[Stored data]
+ + +

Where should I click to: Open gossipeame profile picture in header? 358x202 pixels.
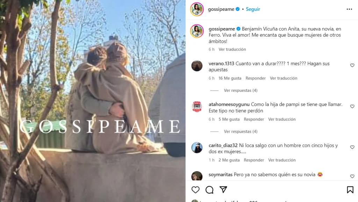197,9
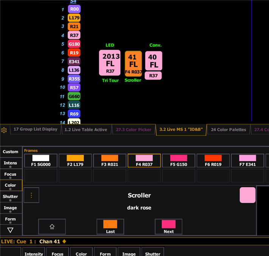269x256 pixels.
Task: Open the 27.3 Color Picker tab
Action: (x=134, y=130)
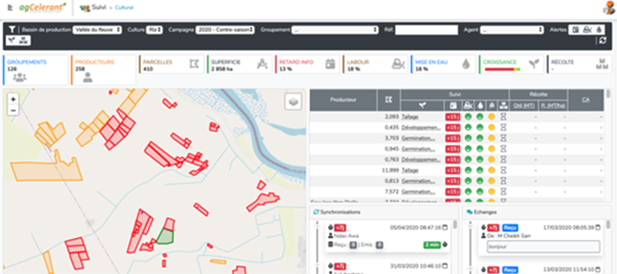Click the refresh icon in filter bar
Screen dimensions: 617x274
pos(603,40)
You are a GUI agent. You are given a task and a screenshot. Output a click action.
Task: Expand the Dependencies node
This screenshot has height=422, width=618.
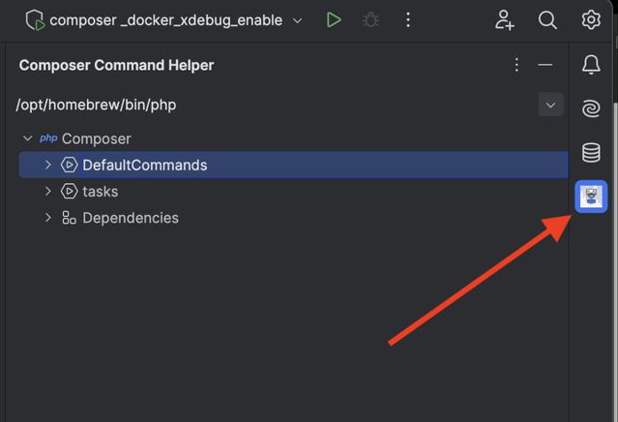[x=48, y=218]
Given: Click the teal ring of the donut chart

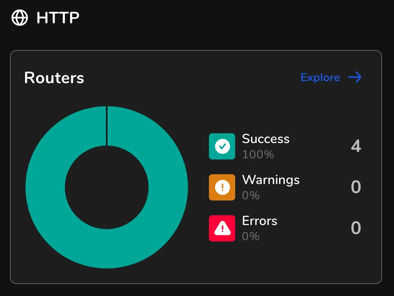Looking at the screenshot, I should [45, 187].
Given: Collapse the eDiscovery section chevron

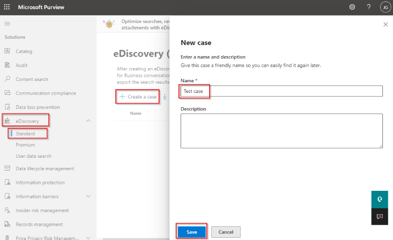Looking at the screenshot, I should (x=89, y=121).
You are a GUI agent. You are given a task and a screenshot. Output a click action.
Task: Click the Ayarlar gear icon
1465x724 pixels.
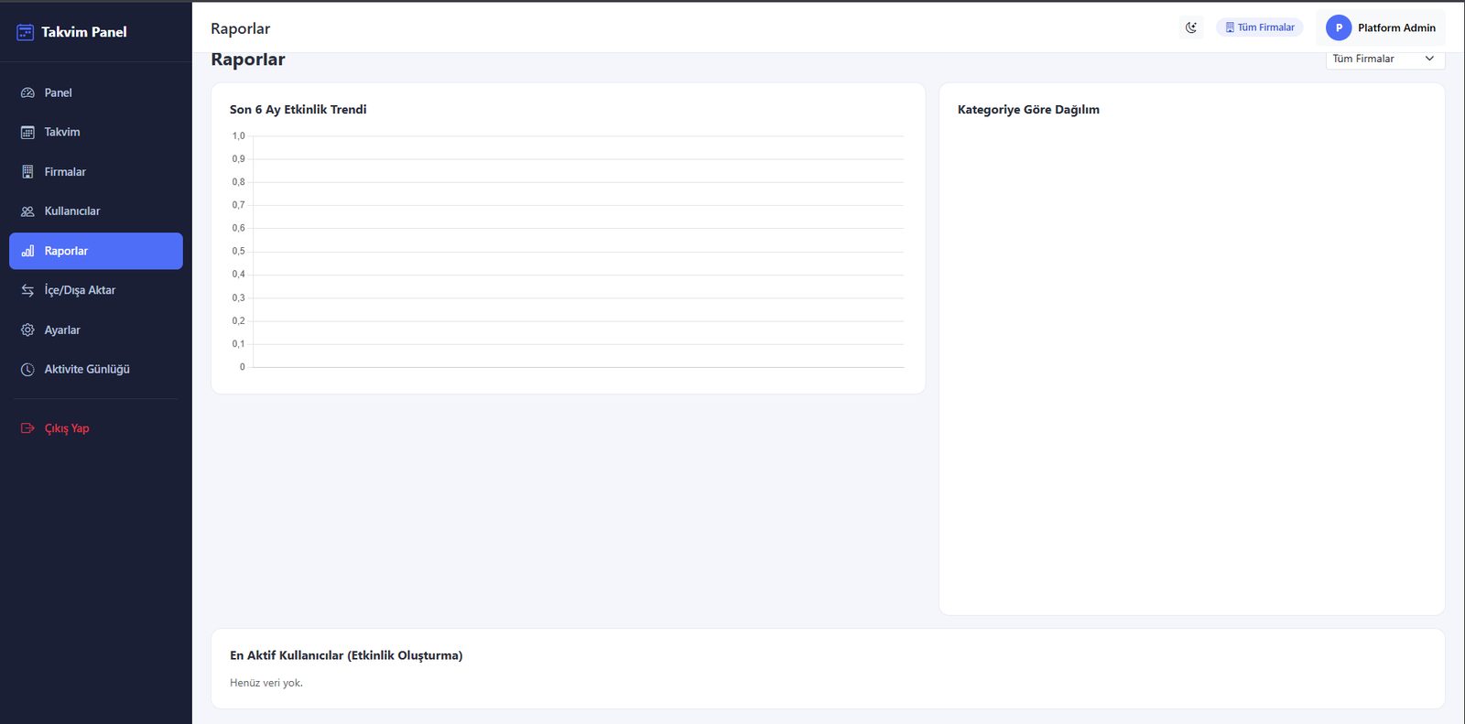coord(27,330)
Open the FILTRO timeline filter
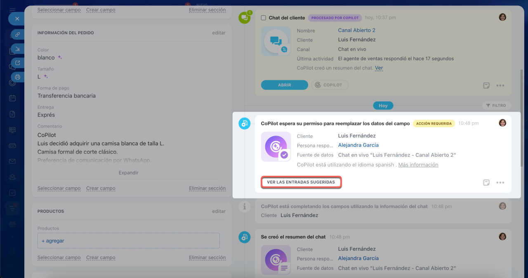 tap(496, 106)
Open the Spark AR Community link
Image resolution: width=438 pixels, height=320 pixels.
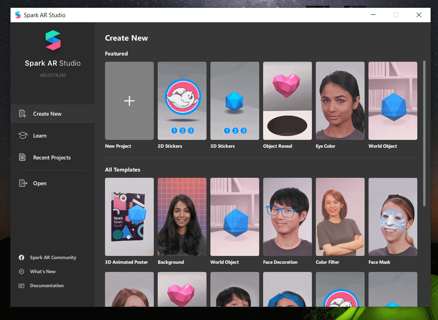(53, 257)
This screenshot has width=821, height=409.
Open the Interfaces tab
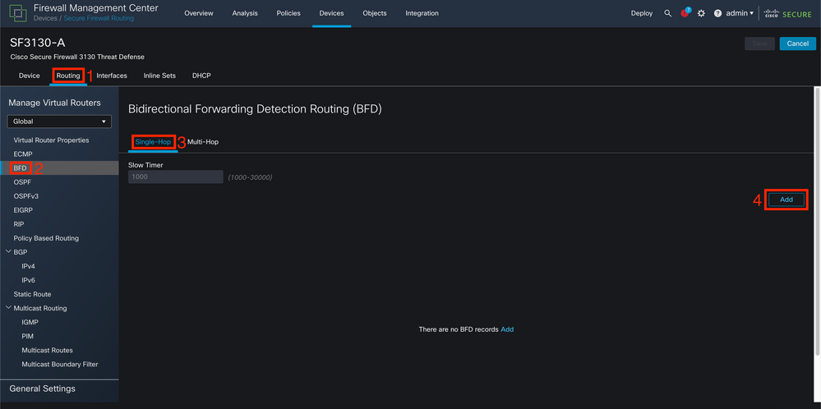click(112, 76)
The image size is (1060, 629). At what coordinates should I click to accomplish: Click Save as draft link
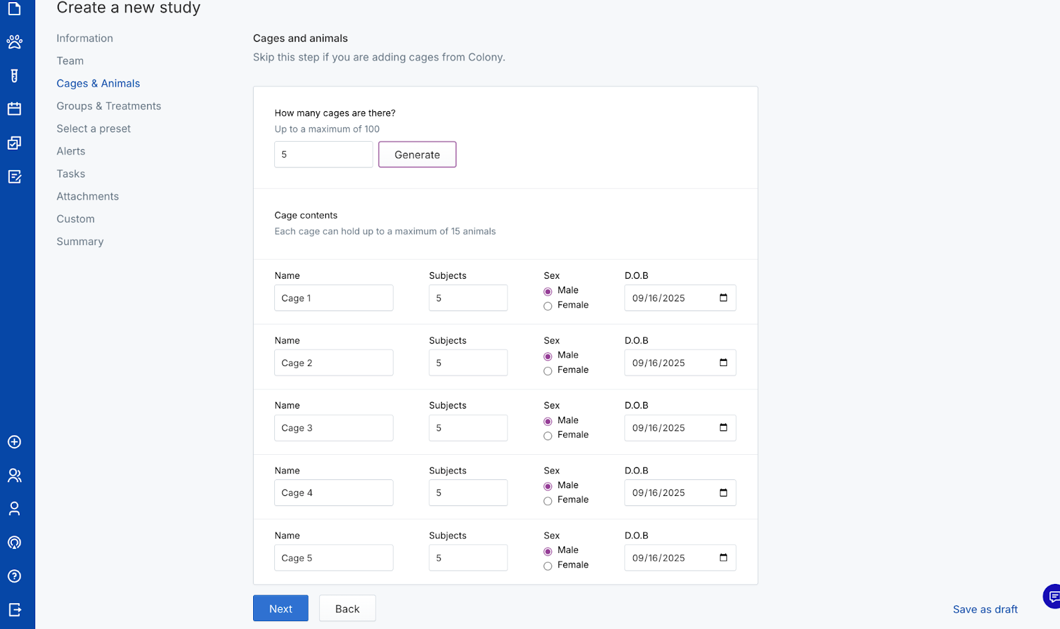985,609
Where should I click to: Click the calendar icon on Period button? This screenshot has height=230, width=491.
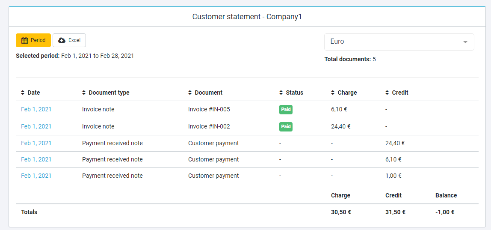25,40
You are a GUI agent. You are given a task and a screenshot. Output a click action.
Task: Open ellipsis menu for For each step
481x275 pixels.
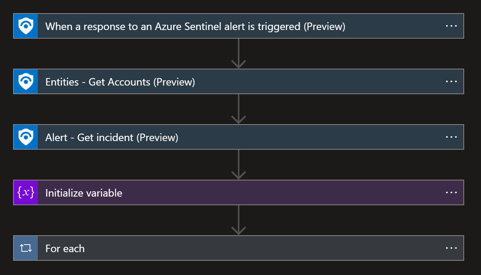pos(451,248)
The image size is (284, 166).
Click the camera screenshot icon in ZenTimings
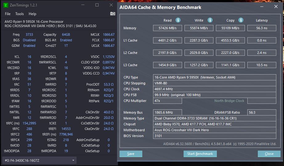[113, 14]
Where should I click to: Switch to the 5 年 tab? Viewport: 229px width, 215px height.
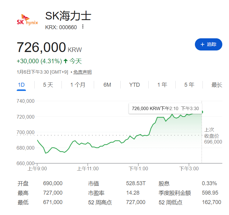coord(189,85)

+ + +

EXERCISE OBJECTIVE ▸
Pictures stay out of the copy; please restate every record above exactly.

FINISHED TASK ▸
Where should I click to: Open gossipeame profile picture in header? 358x202 pixels.
197,9
269x256 pixels.
Task: Open the 27.3 Color Picker tab
Action: (x=134, y=130)
Click the refresh icon in filter bar
Screen dimensions: 617x274
pos(603,40)
You are a GUI agent. You are given a task and a screenshot. Output a click action.
Task: Expand the Dependencies node
This screenshot has height=422, width=618.
[x=48, y=218]
Given: Click the teal ring of the donut chart

Looking at the screenshot, I should [45, 187].
Given: Collapse the eDiscovery section chevron

Looking at the screenshot, I should (x=89, y=121).
You are a GUI agent. You are given a task and a screenshot. Output a click action.
Task: Click the Ayarlar gear icon
1465x724 pixels.
coord(27,330)
Open the FILTRO timeline filter
 tap(496, 106)
Open the Spark AR Community link
Image resolution: width=438 pixels, height=320 pixels.
(53, 257)
This screenshot has width=821, height=409.
Open the Interfaces tab
click(112, 76)
The image size is (1060, 629). At what coordinates should I click to accomplish: Click Save as draft link
985,609
Where should I click to: Click the calendar icon on Period button? This screenshot has height=230, width=491.
25,40
You are a GUI agent. You are given a task and a screenshot. Output a click action.
Task: Open ellipsis menu for For each step
481x275 pixels.
pos(451,248)
The image size is (284, 166).
Click the camera screenshot icon in ZenTimings
[113, 14]
Where should I click to: Switch to the 5 年 tab? Viewport: 229px width, 215px height.
coord(189,85)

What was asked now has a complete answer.